==== SUPPLIED RECORDS

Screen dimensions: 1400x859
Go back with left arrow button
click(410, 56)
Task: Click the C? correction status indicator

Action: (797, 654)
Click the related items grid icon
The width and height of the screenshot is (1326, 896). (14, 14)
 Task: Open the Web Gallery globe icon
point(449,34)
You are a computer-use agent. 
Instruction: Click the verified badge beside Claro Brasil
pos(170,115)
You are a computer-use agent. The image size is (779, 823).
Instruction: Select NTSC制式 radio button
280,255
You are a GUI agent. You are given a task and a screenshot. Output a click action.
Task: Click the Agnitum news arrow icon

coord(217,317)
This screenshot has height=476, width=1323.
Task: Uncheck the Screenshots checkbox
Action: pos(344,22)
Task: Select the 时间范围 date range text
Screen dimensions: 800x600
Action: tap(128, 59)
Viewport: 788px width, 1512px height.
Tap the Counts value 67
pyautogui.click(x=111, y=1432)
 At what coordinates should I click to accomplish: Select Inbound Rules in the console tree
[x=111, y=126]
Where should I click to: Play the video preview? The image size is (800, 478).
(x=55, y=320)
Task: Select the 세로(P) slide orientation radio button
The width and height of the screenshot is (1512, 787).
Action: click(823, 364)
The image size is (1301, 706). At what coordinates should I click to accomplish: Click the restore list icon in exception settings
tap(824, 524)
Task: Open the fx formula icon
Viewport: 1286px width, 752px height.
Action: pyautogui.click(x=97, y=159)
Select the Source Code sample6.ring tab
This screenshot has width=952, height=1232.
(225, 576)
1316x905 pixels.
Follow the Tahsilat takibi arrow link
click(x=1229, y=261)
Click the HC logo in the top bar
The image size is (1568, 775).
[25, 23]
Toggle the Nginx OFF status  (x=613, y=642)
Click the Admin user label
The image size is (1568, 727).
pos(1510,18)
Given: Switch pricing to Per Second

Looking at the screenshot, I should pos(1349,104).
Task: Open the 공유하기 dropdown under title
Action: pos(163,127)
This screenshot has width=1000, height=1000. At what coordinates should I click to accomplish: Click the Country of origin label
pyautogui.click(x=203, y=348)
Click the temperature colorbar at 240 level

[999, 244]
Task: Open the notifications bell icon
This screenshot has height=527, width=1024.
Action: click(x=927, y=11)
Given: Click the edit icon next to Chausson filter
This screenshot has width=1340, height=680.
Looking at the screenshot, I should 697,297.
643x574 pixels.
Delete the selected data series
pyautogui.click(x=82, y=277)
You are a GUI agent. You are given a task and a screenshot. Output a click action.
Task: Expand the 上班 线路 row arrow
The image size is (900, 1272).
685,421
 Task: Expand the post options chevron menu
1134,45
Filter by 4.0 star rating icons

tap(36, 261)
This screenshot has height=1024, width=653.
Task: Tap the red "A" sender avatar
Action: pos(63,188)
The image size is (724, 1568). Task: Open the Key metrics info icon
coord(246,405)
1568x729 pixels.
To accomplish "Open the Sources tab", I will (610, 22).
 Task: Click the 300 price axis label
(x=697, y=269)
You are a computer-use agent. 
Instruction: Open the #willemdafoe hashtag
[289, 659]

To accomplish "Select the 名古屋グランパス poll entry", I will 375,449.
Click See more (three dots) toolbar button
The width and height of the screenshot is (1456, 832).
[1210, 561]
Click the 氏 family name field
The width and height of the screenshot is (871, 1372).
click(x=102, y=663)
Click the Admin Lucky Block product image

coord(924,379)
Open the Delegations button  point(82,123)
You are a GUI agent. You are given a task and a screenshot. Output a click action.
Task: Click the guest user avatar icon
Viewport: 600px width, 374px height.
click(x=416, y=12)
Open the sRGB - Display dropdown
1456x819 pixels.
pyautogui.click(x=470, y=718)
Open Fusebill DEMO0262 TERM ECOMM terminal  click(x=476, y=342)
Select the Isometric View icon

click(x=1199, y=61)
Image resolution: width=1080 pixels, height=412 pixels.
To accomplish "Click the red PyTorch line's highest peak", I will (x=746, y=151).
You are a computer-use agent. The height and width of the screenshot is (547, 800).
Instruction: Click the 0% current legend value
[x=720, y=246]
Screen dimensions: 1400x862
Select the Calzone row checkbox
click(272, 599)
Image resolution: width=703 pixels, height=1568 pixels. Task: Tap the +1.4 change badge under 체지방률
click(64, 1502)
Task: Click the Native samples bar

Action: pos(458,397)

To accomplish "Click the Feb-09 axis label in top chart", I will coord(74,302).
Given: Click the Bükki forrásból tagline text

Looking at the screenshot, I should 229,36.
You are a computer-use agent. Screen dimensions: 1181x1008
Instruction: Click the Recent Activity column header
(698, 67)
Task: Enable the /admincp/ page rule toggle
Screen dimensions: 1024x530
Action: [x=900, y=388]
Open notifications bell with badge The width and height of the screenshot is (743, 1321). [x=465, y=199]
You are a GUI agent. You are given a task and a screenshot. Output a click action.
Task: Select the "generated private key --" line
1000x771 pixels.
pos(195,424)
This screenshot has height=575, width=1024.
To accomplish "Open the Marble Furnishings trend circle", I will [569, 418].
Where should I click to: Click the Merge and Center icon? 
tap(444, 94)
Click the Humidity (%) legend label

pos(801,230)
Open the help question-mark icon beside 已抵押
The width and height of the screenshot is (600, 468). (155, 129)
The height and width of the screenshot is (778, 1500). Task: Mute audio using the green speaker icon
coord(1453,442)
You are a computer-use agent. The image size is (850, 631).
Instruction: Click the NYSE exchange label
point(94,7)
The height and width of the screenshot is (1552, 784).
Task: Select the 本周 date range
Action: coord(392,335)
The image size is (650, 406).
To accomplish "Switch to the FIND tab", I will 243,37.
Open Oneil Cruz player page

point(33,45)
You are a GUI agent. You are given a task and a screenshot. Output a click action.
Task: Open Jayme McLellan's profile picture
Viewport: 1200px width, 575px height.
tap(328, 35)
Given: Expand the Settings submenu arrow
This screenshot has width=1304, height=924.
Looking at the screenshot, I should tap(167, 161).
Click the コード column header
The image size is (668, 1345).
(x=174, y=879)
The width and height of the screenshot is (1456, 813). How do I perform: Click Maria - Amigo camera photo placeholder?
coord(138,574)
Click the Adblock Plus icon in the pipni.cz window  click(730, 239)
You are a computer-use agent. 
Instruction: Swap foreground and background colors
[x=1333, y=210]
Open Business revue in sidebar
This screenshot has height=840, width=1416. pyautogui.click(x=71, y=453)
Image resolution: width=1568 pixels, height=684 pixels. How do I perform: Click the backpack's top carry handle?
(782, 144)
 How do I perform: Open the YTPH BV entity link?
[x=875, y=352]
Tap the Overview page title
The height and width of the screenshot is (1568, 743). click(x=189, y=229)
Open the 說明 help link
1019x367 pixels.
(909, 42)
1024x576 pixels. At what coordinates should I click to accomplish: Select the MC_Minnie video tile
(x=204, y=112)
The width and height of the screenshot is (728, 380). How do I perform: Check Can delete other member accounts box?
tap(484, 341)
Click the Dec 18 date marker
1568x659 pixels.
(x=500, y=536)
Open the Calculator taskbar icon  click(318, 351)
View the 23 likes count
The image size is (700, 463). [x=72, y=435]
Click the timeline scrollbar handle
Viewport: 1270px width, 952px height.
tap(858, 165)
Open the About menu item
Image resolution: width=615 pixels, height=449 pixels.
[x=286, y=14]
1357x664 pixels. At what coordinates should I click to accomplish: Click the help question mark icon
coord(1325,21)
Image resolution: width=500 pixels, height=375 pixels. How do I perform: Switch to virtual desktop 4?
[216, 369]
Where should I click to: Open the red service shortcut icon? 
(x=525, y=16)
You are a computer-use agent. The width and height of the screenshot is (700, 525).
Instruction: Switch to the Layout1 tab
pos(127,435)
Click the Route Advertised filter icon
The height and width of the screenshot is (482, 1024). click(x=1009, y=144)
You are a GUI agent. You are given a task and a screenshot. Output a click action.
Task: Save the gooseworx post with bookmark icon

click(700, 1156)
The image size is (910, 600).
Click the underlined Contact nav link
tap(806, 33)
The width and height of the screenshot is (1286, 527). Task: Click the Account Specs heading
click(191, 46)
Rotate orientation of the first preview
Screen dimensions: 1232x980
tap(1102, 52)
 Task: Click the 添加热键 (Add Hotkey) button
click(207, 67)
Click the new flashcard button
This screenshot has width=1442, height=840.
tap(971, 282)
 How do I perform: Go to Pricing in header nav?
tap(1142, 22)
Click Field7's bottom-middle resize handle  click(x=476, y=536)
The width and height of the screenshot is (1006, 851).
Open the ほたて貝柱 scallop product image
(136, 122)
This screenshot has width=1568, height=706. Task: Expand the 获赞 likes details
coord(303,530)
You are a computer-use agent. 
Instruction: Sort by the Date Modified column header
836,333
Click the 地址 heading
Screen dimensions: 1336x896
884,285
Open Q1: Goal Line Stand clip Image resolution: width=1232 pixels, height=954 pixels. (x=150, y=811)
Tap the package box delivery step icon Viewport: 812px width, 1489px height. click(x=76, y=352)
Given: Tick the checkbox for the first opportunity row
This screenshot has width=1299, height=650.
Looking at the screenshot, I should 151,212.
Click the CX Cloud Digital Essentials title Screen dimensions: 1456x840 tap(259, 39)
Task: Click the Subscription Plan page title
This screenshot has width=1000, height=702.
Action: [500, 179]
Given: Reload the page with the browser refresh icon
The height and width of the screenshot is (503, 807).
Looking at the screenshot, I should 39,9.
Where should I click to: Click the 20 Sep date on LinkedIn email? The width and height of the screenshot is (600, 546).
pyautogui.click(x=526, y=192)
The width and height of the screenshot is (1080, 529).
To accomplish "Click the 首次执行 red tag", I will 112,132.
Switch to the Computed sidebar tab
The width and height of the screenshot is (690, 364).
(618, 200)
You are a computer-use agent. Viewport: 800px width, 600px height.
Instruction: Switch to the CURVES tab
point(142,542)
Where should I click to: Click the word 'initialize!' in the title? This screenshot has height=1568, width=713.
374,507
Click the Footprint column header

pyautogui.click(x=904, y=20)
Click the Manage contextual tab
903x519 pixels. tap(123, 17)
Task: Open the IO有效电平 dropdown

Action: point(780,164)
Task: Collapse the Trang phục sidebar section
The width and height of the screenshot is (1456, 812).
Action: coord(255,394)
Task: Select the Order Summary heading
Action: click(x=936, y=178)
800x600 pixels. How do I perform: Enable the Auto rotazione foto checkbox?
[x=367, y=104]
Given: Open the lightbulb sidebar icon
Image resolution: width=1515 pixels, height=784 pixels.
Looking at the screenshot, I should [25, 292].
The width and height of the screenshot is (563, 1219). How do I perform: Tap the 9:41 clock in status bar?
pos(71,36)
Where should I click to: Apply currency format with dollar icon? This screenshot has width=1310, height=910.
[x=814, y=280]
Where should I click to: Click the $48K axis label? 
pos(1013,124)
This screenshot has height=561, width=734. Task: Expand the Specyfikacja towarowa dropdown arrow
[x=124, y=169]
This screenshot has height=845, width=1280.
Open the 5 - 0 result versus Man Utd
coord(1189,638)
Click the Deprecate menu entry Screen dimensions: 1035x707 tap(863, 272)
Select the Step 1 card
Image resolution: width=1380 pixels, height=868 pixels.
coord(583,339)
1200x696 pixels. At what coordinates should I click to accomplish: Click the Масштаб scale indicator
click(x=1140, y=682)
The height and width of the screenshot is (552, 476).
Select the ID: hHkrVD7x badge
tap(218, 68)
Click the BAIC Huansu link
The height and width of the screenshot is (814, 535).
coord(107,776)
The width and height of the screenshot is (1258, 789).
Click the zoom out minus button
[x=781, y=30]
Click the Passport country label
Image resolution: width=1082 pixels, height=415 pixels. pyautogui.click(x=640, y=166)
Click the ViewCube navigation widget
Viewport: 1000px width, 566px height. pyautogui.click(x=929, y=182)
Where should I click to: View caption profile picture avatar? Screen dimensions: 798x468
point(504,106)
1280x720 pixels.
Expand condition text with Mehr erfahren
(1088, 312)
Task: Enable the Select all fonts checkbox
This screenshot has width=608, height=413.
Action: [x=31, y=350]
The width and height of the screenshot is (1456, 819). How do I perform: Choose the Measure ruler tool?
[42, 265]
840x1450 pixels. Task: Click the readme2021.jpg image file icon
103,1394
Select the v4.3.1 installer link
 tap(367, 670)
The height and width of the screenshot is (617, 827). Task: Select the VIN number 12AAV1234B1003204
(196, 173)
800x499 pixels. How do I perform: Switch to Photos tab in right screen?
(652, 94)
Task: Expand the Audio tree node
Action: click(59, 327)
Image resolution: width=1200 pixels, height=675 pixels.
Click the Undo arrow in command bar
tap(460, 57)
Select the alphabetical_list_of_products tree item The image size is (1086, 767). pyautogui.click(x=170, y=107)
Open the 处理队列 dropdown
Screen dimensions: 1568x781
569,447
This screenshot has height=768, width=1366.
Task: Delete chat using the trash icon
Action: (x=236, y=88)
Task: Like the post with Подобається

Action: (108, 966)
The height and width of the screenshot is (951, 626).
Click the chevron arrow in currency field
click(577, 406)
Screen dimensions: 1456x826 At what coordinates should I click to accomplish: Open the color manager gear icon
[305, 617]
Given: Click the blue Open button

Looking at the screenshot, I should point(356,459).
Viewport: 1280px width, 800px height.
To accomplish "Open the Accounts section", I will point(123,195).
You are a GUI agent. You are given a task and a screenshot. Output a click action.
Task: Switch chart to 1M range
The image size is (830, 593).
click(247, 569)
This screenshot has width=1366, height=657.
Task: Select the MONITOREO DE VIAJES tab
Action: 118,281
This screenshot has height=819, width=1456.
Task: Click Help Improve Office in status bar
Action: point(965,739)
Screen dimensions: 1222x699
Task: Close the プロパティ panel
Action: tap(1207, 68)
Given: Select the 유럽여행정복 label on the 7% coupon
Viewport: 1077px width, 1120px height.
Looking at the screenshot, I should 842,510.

========

• INSTRUCTIONS FOR THE TASK:
Identify every line above that contains the word "axis", and copy each one. Case counts.

• SOLVED PROBLEM:
 Task: Click the 300 price axis label
To accomplish "Click the Feb-09 axis label in top chart", I will coord(74,302).
Where should I click to: Click the $48K axis label? 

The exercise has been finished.